Selected extract:
Proudly Serving the Joyce Community Since 1955

Training For Many Scenarios

Being able to respond appropriately to an emergency requires specialized training. The district sponsors training and education for those who volunteer to become firefighters, EMTs, Advanced EMTs, or Paramedics, in exchange for a commitment to continue volunteering with the district.

Every Tuesday evening is a Drill night; a time for learning new skills and information and practicing previously learned skills. This consistent and well attended training program alternates between fire and medical training and provides the continual review and upgrading of skills. This continuing education and hands-on training prepares our volunteers to effectively respond to any emergency.

Structural and wildland fires are traditionally viewed as the primary responsibility of a fire district. Our district has the additional responsibility of responding to emergency medical dispatches which are in fact approximately 75% of our dispatches.

We respond to medical and trauma emergencies which need Basic (BLS) and Advanced Life Support (ALS). Motor vehicle accidents often require extrication and sometimes Hazmat skills.

In a rural area, responders need a wide variety of skills, and we make sure our responders stay highly trained.
Because the district strongly supports cross-training, most of our firefighters are also Emergency Medical Technicians (EMTs), Advanced EMTs, or Paramedics. We have two Advanced EMTs and two Paramedics. Three of those four are also firefighters. All volunteers are certified to provide high quality CPR.

We have earned the reputation as having some of the most well-trained emergency response volunteers in Clallam County.

Fire Suppression Training

More than half of our training time is devoted to fire suppression. During 2021 and 2022 we responded to 40 fires and 9 HAZMAT emergencies. Because fires are a smaller percentage of our calls, we continually train to keep our skills fresh.

A fire drill night consists mainly of hands-on scenarios. Scene size-up is an important first step upon arrival at a scene. Proper communication protocol must be followed. Firefighters practice accessing hydrants, supplying water to the fire engine using a tender (tanker truck), hose deployment, managing the pumps, as well as attacking fires.

Our non-firefighter volunteers actively cross-train in tender operations, running the pumps, firefighter rehab, and other support logistics on fires. This frees our firefighters to directly attack the fire, greatly expanding the capability and cohesiveness of on-scene operations.

Tasks to perform:
1. According to the fire district training page, about what share of the district's dispatches are emergency medical dispatches?
2. Reproduce the passage of the fire district training page starting with "A fire drill" and going on through "as attacking fires.".

Entries provided:
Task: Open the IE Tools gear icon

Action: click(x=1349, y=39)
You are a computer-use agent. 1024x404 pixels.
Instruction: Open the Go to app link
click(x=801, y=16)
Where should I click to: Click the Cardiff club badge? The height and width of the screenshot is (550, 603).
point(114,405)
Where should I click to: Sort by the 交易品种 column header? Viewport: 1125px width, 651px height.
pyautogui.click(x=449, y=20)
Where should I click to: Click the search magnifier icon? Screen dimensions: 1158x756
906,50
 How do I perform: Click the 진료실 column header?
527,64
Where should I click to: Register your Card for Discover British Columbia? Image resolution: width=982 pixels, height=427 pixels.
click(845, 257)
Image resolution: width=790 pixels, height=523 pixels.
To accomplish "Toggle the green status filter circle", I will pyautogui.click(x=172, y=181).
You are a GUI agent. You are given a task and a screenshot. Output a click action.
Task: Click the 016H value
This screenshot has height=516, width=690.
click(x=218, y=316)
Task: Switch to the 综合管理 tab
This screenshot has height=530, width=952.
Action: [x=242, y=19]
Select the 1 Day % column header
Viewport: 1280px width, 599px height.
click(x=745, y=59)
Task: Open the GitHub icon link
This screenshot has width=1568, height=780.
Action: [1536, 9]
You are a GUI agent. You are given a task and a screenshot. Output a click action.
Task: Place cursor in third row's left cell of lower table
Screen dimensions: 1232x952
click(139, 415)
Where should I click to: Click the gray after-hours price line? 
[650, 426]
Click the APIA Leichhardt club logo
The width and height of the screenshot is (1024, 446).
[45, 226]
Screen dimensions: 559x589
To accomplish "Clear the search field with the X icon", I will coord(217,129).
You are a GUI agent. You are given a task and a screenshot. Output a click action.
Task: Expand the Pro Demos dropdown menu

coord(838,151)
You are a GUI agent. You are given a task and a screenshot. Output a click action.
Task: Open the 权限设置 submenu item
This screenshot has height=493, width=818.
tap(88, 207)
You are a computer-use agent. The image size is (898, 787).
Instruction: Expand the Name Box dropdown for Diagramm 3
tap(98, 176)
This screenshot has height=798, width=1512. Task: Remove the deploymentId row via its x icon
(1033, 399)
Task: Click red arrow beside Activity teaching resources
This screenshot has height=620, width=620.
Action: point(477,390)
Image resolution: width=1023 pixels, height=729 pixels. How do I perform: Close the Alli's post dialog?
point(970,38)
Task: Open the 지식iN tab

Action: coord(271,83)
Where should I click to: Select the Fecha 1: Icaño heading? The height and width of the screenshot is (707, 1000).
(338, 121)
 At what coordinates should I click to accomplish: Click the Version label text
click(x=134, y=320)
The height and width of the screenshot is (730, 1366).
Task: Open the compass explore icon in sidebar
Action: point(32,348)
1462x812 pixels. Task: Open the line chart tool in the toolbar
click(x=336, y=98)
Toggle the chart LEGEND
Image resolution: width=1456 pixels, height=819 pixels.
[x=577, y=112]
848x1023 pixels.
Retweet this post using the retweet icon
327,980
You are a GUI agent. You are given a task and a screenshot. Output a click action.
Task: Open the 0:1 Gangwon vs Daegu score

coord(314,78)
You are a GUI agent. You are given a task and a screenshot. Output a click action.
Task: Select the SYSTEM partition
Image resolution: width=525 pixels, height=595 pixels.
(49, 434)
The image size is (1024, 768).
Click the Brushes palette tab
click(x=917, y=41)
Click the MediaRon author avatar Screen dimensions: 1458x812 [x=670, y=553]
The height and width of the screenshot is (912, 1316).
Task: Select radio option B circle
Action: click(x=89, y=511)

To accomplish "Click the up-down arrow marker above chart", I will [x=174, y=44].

Results of the tasks:
1. Approximately 75%.

2.
A fire drill night consists mainly of hands-on scenarios. Scene size-up is an important first step upon arrival at a scene. Proper communication protocol must be followed. Firefighters practice accessing hydrants, supplying water to the fire engine using a tender (tanker truck), hose deployment, managing the pumps, as well as attacking fires.